In a press relief noted for its brevity compared to the gravity lifted, Caesars Entertainment Corporation (NASDAQ: CZR) has seen its operating company’s bankruptcy reorganization plan finally approved allowing the company to shed some $10 billion in debt and put an end to its $18.4 billion bankruptcy.

After approving the plan, U.S. Bankruptcy Judge Benjamin Goldgar declared it a “monumental achievement,” according to a Reuters report on the Chicago hearing.

Caesars Entertainment Corporation and its Chapter 11 debtor subsidiaries said in a press release Tuesday that the U.S. Bankruptcy Court for the Northern District of Illinois has confirmed the Debtors’ Plan of Reorganization, paving the way to conclude CEOC’s court-supervised restructuring process during this calendar year, ending a saga that entered the courts on January 15, 2015, and at times may have teetered on the brink of bringing the parent company into bankruptcy and Chapter 7 liquidation.

“The confirmation of the Plan of reorganization marks a major milestone in CEOC’s restructuring process and facilitates a path forward to emergence in 2017,” Mark Frissora, President and CEO of Caesars Entertainment said.

Gaming operations will be separated from real estate holdings under the plan with a new real estate investment trust (REIT) leasing the properties back to Caesars who will continue to own and operate gaming assets.
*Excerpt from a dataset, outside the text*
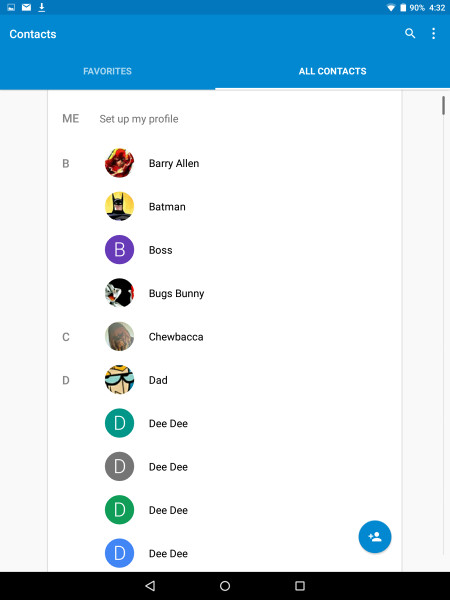Tap Chewbacca's contact photo
450x600 pixels.
point(119,337)
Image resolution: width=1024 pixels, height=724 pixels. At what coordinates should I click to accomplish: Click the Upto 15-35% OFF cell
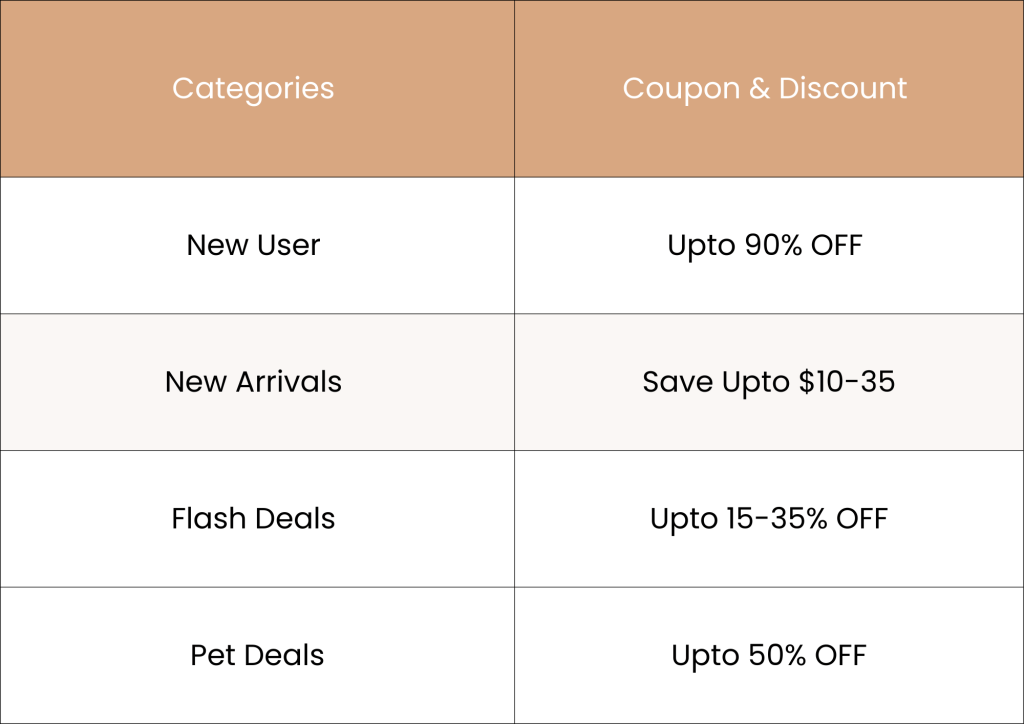click(768, 518)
Caesars Entertainment will not own any equity interest in the REIT, which will be owned by certain CEOC’s creditors, who were not identified in the press release.

Before the REIT can be spun off, Caesars Entertainment and Caesars Acquisition Company must complete their previously announced merger.
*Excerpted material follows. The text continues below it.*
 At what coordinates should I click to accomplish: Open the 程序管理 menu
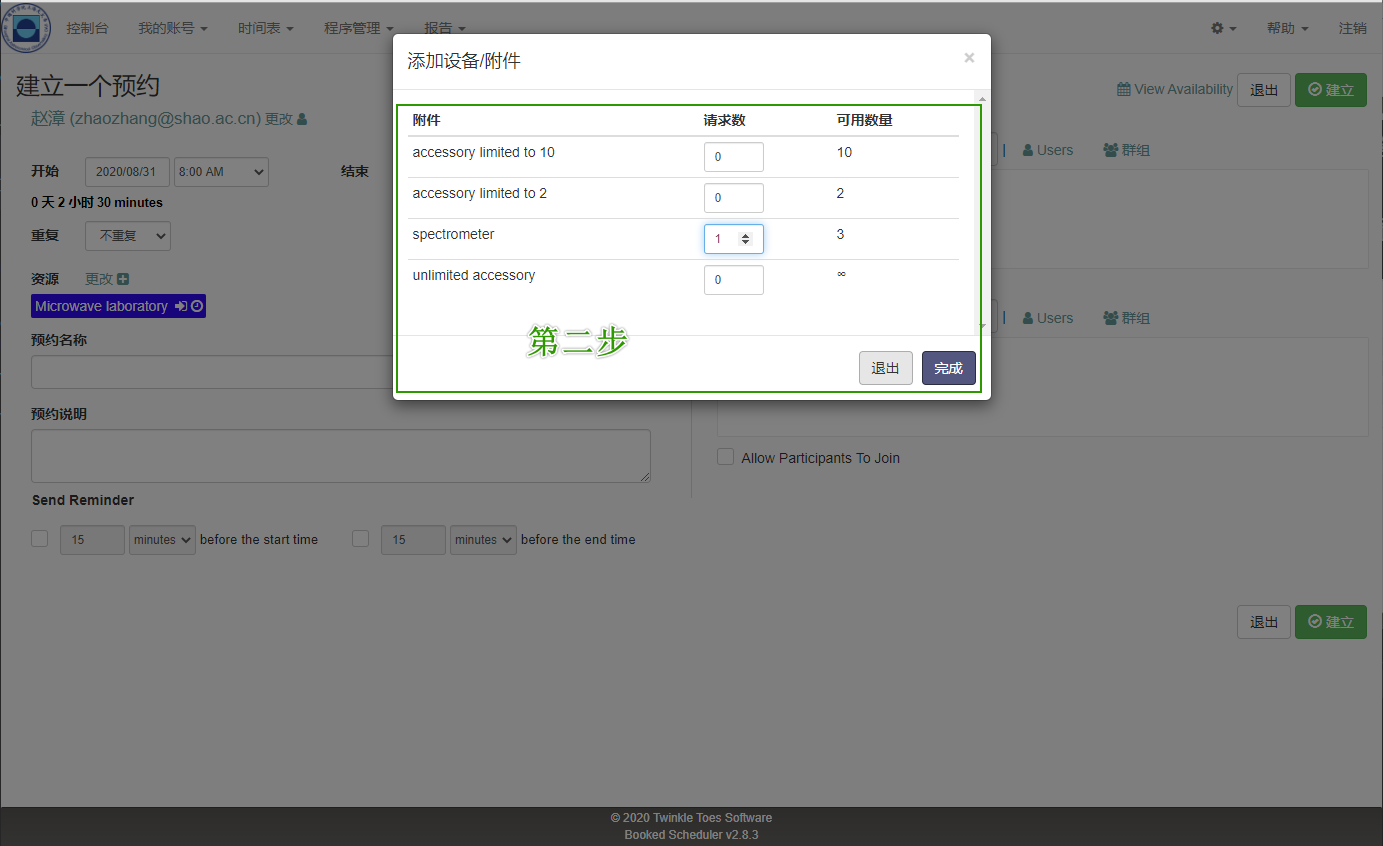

“Upon CEOC’s emergence, we will be positioned to strengthen our financial and operational performance by pursuing new opportunities to invest in and expand our brands and business,” said Frissora.

Although the plan remains subject to obtaining gaming regulatory approvals, the completion of the merger, certain financing transactions, and various other closing conditions, the court’s approval Tuesday virtually assures that Caesars will remain one of the preeminent gaming concerns in the world, and could mark a turning point that will see the company’s strategic expansion on the world stage – after missing the Macau boom, and having been hobbled with uncertainty for several years since the Great Recession and ensuing bankruptcy.

Caesars has a presence in five countries and operates casinos in 13 U.S. states, employing about 60,000 people across more than 30 casino properties. In addition to the Caesars name, other brands include Harrah’s and Horseshoe casinos.

“The new Caesars will be a stronger company with a healthy balance sheet, a plan for growth and investment, operating discipline and a relentless focus on employee and customer satisfaction,” Frissora said. “Upon CEOC’s emergence, we will be positioned to strengthen our financial and operational performance by pursuing new opportunities to invest in and expand our brands and business. While there is still much work ahead to complete this process, we are excited about the future of the Caesars enterprise.”

Over the two-year course of the bankruptcy hearings, U.S. District Judge Benjamin Goldgar dealt with as many as 200 lawyers from both sides.